# Does anyone use a household iron?



## smith316 (Sep 7, 2011)

I am making rhinestone shirts, can't invest in a heat press right now, can I use a household iron? Will it hold up as good in the wash? Anyone else do it this way? How long should I leave the iron on the rhinestone?


----------



## leapoffaith (Nov 8, 2009)

I haven't tried an iron, and will defer to someone with more experience, but my guess would be no. I wouldn't think you would get good consistency in pressure, temperature, and time required for rhinestones that will stand up to long-term laundering.

I have shirts with rhinestone designs that I pressed a year and a half ago. They have been washed and dried in the dryer at least 30 times. They haven't lost one stone. I would have a hard time believing that you would find the same results from rhinestones that had been ironed on.

Like I said, I haven't actually tried ironing, so I could be wrong, but I wouldn't sell them to people without a lot of testing.


----------



## L144S (Aug 5, 2011)

Yes, you can do it, it takes time and stones have a tendency to move. Iron the design on, pressing hard until all the stones are stuck. Pick up the iron ad move it don't slide it.
Remove the tape and press again 
Turn inside out and iron again.
You can figure 10 min for a larger design.

2 things, no water in the iron and I had to replace my iron because it burned out from the rhinestone pressing.


----------



## veedub3 (Mar 29, 2007)

Nope, but ditto it can be done, just very timely. My advice is do not use the ironing board as they have a tendency to give a little when applying pressure. Use something hard and sturdy like an old table covered with cloth or a towel. If that is not available I would suggest a scrap piece of wood because the heat may warp the wood so don't use your dining table. DO NOT SLIDE the iron as previously stated, remember to pick it straight up then lay it straight down. After you have ironed the entire design, flip the shirt inside out and do it again, make sure you cover the design or the glue may stick to your iron. A good heavy iron on the hottest setting will do the job nicely, this way is very time consuming but it can be done.

Good Luck!


----------



## stephanieblingz (Sep 13, 2011)

I have used an iron in a pinch, and it is definitely not ideal because you will lose more stones, but it works. Set to wool setting and iron both inside and out with pressure for about 30 seconds. Some small stones may not stick if next to big ones though. Good luck!


----------



## BE Imprinted (May 26, 2011)

The iron will not last long and it will take more time then it is worth. You can pick up a good heat press for low prices these days. You may want to invest in one right a way. Iron will not do what you want it too.


----------



## BlingItOn (May 29, 2008)

I have to say the first 3 years I dd rhinestone designs all I used was a household iron. Yes it is more time consuming than a heat press but I have designs that I first did for myself and have not lost one rhinestone yet. I even throw the shirt in the dryer. I also have returning customers that rave that they have purchased transfers from me over a year or so ago and have yet to loose one rhinestone. 

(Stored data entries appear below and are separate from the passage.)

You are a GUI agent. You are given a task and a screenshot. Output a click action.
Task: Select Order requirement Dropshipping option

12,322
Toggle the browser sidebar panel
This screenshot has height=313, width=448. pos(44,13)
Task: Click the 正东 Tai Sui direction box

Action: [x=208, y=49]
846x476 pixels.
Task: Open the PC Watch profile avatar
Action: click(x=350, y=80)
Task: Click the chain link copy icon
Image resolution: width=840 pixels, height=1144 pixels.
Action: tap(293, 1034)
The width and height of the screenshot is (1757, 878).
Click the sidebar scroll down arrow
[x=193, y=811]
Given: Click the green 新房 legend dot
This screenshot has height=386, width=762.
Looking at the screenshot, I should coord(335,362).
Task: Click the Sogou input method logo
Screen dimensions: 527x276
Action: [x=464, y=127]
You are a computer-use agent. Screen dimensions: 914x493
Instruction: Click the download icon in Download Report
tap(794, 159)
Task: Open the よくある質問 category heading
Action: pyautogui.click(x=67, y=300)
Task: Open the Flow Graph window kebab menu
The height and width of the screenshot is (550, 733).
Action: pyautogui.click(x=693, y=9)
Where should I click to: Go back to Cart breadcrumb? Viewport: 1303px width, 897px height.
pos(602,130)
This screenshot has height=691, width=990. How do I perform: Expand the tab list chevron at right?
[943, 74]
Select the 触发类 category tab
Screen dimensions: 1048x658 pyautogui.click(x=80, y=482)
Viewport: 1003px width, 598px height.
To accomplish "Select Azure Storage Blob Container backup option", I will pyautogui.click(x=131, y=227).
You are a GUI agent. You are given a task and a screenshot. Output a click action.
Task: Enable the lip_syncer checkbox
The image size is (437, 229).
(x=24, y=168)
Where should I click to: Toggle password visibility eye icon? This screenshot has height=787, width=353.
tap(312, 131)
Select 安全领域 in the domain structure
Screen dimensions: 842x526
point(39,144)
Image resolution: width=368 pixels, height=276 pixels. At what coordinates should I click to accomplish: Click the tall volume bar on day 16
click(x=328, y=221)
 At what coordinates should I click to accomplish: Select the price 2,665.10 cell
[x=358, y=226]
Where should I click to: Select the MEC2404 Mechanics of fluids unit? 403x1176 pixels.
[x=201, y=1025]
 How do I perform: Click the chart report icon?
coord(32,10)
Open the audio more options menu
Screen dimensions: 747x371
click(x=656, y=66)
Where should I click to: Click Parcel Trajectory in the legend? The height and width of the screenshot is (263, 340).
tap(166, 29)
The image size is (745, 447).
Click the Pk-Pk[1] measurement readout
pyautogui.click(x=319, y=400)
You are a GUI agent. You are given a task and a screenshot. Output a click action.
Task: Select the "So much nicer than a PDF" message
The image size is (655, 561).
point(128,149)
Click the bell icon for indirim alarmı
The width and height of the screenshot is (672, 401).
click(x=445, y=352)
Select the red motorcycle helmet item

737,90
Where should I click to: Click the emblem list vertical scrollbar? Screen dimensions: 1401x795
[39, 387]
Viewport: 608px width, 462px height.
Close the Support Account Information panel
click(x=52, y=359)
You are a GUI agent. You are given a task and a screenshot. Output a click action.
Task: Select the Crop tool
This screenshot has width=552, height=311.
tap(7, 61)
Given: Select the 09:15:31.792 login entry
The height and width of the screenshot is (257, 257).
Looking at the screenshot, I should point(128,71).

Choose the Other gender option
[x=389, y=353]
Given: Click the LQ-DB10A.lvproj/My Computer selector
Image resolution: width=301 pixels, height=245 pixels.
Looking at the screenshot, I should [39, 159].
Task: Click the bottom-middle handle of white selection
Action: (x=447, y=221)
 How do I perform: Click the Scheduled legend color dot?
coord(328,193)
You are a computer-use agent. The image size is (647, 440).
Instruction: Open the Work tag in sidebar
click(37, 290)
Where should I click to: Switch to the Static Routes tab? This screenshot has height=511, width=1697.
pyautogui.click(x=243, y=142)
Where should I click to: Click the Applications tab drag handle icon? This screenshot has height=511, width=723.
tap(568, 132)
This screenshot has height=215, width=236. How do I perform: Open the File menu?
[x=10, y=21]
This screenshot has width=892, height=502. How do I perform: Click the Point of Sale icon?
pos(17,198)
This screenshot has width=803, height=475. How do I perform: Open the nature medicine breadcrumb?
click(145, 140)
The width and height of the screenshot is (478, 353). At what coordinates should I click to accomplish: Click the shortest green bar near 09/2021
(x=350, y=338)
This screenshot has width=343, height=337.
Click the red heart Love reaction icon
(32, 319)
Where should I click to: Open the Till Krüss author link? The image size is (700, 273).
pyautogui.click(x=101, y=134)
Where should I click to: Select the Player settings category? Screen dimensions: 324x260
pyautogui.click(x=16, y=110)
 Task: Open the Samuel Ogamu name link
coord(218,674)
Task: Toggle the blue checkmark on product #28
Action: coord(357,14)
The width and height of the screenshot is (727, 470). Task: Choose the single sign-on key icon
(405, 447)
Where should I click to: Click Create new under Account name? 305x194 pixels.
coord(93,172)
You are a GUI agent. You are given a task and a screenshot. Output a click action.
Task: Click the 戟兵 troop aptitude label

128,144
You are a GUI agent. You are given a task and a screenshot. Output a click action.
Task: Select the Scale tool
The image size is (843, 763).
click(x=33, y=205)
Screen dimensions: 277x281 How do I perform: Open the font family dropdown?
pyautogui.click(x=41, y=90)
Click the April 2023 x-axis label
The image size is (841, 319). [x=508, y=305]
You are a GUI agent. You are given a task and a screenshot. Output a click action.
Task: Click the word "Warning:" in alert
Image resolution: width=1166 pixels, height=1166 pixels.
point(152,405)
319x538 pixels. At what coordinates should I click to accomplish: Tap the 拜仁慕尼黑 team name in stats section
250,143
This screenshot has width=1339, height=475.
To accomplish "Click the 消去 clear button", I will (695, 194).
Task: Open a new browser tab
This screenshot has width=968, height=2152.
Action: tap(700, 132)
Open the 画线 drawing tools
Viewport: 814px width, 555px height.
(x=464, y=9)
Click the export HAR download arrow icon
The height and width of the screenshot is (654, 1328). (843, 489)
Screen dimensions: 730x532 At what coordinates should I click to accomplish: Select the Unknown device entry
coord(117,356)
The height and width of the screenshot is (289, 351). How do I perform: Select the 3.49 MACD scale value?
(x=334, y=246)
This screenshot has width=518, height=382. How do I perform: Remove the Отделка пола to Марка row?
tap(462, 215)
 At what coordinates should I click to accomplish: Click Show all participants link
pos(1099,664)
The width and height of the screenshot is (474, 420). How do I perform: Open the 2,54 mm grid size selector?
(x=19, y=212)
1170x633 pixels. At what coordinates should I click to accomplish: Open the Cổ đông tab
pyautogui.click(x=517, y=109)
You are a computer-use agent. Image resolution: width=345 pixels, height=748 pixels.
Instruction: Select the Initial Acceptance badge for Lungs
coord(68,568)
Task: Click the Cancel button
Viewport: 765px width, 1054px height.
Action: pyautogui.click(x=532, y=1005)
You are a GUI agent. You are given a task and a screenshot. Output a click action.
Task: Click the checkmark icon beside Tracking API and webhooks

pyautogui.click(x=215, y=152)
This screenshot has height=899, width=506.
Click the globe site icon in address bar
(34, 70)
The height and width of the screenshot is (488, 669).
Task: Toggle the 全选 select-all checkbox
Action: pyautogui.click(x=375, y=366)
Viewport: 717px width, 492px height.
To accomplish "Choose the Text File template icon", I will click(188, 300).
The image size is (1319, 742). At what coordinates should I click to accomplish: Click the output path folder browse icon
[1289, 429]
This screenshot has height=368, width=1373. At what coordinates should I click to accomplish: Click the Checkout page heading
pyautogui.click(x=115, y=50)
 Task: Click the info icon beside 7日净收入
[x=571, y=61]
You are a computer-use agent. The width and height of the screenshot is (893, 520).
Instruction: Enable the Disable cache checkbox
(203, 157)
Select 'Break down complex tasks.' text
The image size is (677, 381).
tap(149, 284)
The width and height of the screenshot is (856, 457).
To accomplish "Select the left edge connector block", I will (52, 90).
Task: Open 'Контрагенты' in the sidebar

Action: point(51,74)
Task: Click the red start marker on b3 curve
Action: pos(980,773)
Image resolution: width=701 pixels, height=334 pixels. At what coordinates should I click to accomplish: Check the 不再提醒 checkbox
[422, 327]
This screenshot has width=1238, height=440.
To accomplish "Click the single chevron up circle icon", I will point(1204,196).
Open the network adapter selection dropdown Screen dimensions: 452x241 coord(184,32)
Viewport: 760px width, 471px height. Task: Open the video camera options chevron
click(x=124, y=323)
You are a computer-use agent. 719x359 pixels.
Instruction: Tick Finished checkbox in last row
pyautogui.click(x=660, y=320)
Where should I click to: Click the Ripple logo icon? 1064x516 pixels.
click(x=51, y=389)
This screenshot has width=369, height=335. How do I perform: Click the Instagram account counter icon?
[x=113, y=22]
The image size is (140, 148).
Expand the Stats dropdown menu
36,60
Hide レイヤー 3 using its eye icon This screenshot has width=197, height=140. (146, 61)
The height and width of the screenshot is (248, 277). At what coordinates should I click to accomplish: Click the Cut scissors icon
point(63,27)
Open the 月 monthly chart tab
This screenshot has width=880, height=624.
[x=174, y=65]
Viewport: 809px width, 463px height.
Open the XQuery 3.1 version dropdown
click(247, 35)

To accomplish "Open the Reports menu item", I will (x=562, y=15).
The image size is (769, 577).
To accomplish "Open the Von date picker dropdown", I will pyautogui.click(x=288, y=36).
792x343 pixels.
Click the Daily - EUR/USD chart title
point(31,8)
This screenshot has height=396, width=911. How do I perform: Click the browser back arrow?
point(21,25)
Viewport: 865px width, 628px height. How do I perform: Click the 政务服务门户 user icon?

For the customers that purchase just the transfer from me I recommend using a cotton setting with no steam. Cover with a thin cloth (I use to us a piece of paper towel) and apply heat and pressure for 30 seconds. Leave transfer tape over design and turn garment inside out. Apply heat for additional 10 seconds to the backside of the design. Let cool approx. 3 mins and remove transfer tape. Iron in smaller sections for larger designs.


----------



## Rusty44 (Apr 28, 2008)

One more thing I would suggest if using an iron is that you must have a hard surface to do this on...do not use an ironing board with a padded cover. Put something like a wooden cutting board on top of the padded cover first. It takes a lot of time to do it this way. Put an insert between the front and back of the shirt to avoid the risk of glue coming through the front and sticking your shirt together. Before I had a heat press I would place a teflon sheet on top of the rhinestone pattern. When you begin to iron, do not wiggle it around, it must be placed very firmly down without moving. Then pick it up an continue to the rest of the machine. If you are only doing a shirt here and a shirt there, this is okay, but nothing like a heat press to do the job.


----------



## dazzabling (Sep 21, 2011)

You can also invest in a Glitz Up, Glitz Up

It picks up the stones with the vacuum features and you place the rhinestones directly onto the garment
and its hot enough the sticks will stick. But you can't make transfers, this is more a direct to garment process.


----------



## RCouture (Jul 21, 2011)

No, I do not use an iron. When I first started out, that is all I had and I made it work. However, the quality was shooty. You do what you have to do, but if you can afford it, invest in a heat press. It makes your life so much easier!


----------